President Bush insists that Harriet Miers will be the same person 20 years from now that she is today. One wonders if she is the same person today that she was 15 or so years ago.
The Los Angeles Times reports that Miers' writings for the Texas Bar Journal are not at all what one would expect from a conservative in the mold of Clarence Thomas or Antonin Scalia. They examined material she published in 1992 and 1993 when she was president of the State Bar of Texas.
At the time, she was perched atop a fractious organization of 55,000 lawyers that included law-and-order prosecutors, boardroom advisors and legal clinicians paid in chickens on the border. The crosscurrents were fierce, and Miers fought them by choosing a path that could safely be described as politically moderate and, at times, liberal — by Texas standards anyway.Now, conservatives are expected to accept Bush's assurance that Miers is the kind of legal practitioner that he had in mind when he promised to appoint justices in the mold of Scalia and Thomas. Is it any wonder they are not buying it?

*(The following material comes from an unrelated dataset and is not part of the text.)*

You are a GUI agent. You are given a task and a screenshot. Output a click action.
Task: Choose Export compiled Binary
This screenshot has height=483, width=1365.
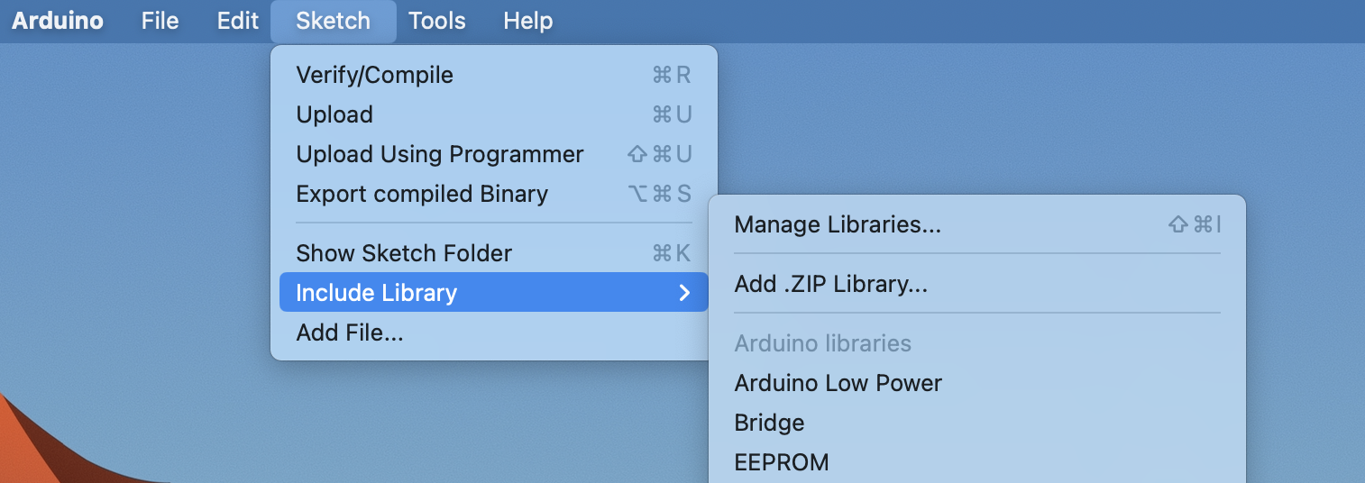[x=422, y=194]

She called for increased funding for legal services for the poor and suggested that taxes might have to be raised to achieve the notion of "justice for all."
She praised the benefits of diversity, called for measures that would send more minority students to law schools, and said that just because a woman was the head of the state bar did not mean that "all unfair barriers for women have been eradicated."
She was upset that although poverty was rising in Texas, impoverished families received a disproportionately small share of welfare and Medicaid benefits.
And she was an unapologetic defender of her profession, even the oft-maligned "trial lawyer.
Harriet Miers is turning out to be the ultimate stealth candidate. It is impossible even to hazard a guess as to what kind of Supreme Court justice she would be.